Many on the right of the Tory party have been clamouring for an end to onshore windfarms. Photograph: Danny Lawson/PA
Investing in new renewable power generation, rather than a "dash for gas", will be the lower-cost option for keeping the lights on while cutting greenhouse gas emissions, the government's climate change watchdog has said.
The sooner the UK makes large investments in low-carbon generation – including offshore and onshore wind, nuclear power and energy from waste – the cheaper it will be, according to David Kennedy, chief executive of the Committee on Climate Change (CCC), the statutory body that advises ministers on meeting emissions targets.
The conclusions are likely to be controversial, as many MPs on the right of the Tory party have been clamouring for an end to onshore windfarms and reductions in renewable subsidies.

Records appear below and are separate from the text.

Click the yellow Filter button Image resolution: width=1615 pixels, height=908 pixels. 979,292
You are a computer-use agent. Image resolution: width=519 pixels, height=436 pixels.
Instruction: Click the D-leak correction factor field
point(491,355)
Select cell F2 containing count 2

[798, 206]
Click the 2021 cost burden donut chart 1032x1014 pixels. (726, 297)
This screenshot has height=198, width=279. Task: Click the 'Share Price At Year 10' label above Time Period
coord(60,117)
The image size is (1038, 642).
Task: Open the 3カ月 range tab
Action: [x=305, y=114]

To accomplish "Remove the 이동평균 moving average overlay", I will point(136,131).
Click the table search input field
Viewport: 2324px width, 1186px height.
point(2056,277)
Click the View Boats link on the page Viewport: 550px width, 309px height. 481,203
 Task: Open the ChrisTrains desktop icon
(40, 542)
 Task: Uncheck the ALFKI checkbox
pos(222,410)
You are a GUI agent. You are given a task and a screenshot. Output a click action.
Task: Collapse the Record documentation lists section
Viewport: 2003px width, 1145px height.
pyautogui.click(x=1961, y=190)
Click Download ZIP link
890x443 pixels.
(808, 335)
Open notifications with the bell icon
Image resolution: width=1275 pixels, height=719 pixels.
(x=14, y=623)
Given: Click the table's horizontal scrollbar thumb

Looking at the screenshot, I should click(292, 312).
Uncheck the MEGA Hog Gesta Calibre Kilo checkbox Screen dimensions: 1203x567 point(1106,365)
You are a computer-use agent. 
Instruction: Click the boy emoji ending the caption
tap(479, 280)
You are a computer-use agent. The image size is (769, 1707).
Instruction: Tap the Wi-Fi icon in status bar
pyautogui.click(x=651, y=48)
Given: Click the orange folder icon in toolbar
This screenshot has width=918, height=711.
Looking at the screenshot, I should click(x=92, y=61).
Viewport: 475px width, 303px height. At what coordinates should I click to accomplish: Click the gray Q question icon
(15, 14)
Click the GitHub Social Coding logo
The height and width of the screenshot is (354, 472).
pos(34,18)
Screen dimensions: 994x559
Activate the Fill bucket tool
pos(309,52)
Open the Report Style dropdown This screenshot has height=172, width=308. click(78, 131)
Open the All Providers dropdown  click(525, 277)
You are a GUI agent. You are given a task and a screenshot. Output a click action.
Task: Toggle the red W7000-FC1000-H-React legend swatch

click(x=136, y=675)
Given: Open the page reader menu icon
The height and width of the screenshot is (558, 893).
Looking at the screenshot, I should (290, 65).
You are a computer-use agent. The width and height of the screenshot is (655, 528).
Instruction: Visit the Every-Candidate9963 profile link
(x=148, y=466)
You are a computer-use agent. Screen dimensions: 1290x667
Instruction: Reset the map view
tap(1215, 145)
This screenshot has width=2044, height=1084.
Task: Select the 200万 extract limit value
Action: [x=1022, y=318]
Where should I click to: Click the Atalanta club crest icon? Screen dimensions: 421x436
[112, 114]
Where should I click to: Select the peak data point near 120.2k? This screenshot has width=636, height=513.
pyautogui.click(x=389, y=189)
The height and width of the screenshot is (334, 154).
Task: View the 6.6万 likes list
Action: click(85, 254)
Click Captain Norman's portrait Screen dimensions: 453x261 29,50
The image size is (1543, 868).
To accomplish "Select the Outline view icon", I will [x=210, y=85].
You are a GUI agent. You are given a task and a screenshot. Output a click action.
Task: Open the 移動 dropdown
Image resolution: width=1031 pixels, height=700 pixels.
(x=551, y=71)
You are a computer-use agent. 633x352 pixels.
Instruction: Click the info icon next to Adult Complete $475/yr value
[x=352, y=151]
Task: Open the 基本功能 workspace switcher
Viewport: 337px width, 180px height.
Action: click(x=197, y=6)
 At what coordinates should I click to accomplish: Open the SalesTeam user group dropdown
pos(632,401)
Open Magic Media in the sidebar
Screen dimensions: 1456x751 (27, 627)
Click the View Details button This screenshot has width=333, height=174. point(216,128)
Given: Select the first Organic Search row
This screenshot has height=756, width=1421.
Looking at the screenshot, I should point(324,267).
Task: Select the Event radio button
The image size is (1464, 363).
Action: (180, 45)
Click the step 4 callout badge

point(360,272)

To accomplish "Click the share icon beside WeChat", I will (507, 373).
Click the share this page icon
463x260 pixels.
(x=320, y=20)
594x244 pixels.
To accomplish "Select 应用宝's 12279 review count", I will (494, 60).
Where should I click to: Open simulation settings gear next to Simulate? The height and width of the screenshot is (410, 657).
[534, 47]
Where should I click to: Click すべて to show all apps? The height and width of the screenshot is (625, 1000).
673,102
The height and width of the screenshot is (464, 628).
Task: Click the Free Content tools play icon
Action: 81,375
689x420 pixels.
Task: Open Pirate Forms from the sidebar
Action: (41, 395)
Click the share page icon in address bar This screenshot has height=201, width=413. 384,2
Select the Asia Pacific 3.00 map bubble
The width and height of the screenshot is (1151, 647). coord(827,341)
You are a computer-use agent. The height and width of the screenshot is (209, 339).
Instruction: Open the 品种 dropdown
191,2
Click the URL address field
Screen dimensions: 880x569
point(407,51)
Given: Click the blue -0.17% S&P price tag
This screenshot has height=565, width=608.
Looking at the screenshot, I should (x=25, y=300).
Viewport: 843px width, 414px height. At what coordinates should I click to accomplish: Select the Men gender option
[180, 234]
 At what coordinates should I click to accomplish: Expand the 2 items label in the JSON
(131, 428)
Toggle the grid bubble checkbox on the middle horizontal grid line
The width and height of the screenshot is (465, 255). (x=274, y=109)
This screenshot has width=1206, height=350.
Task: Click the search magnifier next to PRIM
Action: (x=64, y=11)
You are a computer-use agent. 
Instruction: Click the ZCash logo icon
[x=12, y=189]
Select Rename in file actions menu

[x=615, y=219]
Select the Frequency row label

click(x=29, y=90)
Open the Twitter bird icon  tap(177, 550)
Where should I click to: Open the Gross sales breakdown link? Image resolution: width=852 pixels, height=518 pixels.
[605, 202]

They would prefer to see a new "dash for gas" that would require the UK to massively expand shale gas drilling and import tens of billions of pounds worth of fuel each year as North Sea reserves run down. They point to lower gas prices in the US that have resulted from the aggressive pursuit of shale resources.
The CCC's analysis found that investing in renewable energy made sense even if the price of gas was relatively low. Previous analysis by the Department of Energy and Climate Change (DECC) relied on scenarios of large increases in the gas price to make renewables and other forms of low-carbon power, such as nuclear, more economic.
Kennedy told the Guardian: "Not investing in renewables only makes sense if you don't want to meet our emissions targets – if you tear up the Climate Change Act."